# START OF Text section

DAYTON, Ohio -- Davidson has no business being here. This is America, land of the free and home of the brave and open to underdogs and everyone and so on and so forth. Got it. But this is also college basketball, land of the giants and home of the cheaters and open to academic misfits and sloths and ... just win, baby.
Davidson's Ian Johnson makes a layup during practice Thursday in Dayton. (AP)
     Davidson has no business winning. Not with this playing field. The average student at Davidson came to college with an SAT score of 1,360. Of course, it's different for the average Davidson student-athlete -- their SAT score was 1,370.
     In Bob McKillop's 17 years at Davidson, 53 of his 54 seniors have graduated. McKillop has been all over that 54th senior, and in May, the unnamed non-graduate will get his Davidson degree. McKillop's players have become cardiovascular specialists, neurologists and poets. Pastors and Ph.D. candidates and executive headhunters.
     Basketball players? OK, fine. Davidson has basketball players, too. But they have no business doing this, being in the NCAA Tournament, because that requires winning the Southern Conference Tournament. And trust me when I say this: Davidson has no business winning the Southern Conference Tournament.
     The Southern Conference has a number of fine academic institutions, but nothing like Davidson. Few leagues beyond the Ivy have anything like Davidson. For years, the Southern Conference bully has been College of Charleston, where Division I transfers are always welcome and where players who can't get eligible elsewhere, including one current freshman, can find a home. A school like Charleston, or other SoCon teams like Georgia Southern, Chattanooga and Appalachian State, can look at the pool of qualified recruits nationally and know, just know, they can admit almost any of them.

# END OF Text section
# START OF Extracted material

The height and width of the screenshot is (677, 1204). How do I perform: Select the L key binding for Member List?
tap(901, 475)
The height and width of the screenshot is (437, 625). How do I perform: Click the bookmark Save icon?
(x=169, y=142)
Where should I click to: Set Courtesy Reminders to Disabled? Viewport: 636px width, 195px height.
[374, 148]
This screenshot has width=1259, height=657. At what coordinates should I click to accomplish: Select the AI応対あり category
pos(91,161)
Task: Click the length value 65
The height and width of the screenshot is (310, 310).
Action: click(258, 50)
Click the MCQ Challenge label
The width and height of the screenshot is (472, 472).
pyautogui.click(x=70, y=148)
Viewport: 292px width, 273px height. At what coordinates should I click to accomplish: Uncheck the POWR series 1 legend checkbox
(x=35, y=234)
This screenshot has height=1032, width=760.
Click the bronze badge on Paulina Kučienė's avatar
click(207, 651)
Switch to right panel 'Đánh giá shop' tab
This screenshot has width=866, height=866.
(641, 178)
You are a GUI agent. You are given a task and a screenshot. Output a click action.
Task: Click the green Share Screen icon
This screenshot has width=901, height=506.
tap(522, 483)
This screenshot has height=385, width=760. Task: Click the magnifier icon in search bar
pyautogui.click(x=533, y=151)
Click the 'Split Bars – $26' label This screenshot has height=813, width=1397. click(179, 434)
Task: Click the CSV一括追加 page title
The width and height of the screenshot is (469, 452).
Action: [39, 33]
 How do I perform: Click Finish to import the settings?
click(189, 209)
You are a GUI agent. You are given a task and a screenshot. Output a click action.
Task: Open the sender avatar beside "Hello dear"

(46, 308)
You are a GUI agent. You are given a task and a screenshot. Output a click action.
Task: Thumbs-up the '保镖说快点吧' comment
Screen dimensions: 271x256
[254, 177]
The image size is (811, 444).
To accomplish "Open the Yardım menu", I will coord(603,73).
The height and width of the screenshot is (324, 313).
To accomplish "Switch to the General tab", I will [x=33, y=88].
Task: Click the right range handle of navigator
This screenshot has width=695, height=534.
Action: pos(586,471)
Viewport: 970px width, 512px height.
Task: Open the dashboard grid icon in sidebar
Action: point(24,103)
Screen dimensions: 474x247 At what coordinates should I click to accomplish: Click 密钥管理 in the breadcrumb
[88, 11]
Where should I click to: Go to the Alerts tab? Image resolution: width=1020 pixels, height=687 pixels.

# END OF Extracted material

_The request_.
Extend the piece on Davidson basketball beyond its last sentence. The entries were taken from a separate source.

_Result for this task_.
     Davidson? Get serious.
     Every year, Davidson assistant Matt Matheny goes to the summer meat markets of Nike or Adidas or Reebok. Hundreds of college coaches watch hundreds of high school players. Not Matheny. He doesn't watch hundreds. He doesn't watch tens.
     "If I'm going to the Nike camp and there are going to be 300 guys, I've got to do a ton of work before the camp," Matheny said. "When I get there, out of those 300 guys I can say, 'These are the 10 -- or really five -- who have the academics where we can recruit them.'"
     Davidson is to the South what Stanford is to the West. You have to admire what Mike Montgomery did at Stanford, and what Trent Johnson is trying to do there now. The academics at Stanford aren't at the Ivy League or Davidson levels, but they're closer to those levels than, say, the Southern California or Oregon levels. Unless you went to Cal, Stanford's a school to root for.
     Same with Davidson. Who else would you root for? Michigan? Eight years ago, Michigan beat Davidson in the first round of the NCAA Tournament, a win the Wolverines later vacated because of NCAA violations. Four years ago, Davidson returned to the NCAA Tournament and lost to Ohio State. Earlier this month Ohio State vacated that win because of major violations under the previous coaching staff.
     To recap: The last two teams to beat Davidson in the NCAA Tournament were cheaters who had to give those wins back. But that's college basketball. Davidson? Davidson isn't college basketball. Davidson is a fable, or a Bible story.
     "We like to refer to it as the 'Davidson vs. Goliath' syndrome," said Davidson athletics director Jim Murphy. "Whether it's academically or athletically, we tell our student-athletes to extend beyond their ability, and perform over their heads. At first glance we may not belong on this basketball court, but in reality that's where we belong."
     Strange but true. If you're not careful, Davidson will beat you. McKillop is the all-time Davidson and Southern Conference leader in wins, and every year his teams play a non-conference schedule that would make schools like Florida State, Colorado and Texas A&M quiver. Michigan knew. In 1998, even with the best roster money could buy, Michigan had the ethical audacity to dispatch three assistant coaches to scout Davidson's final NCAA Tournament practice in Atlanta.
McKillop doesn't have to be here, at Davidson. Not after 17 years. You don't read his name every offseason when coaching moves are discussed, but not because McKillop isn't pursued. You don't see his name because he's not a self-promoter. St. John's once pursued him. Richmond. There have been others. He doesn't talk about it. Good for him.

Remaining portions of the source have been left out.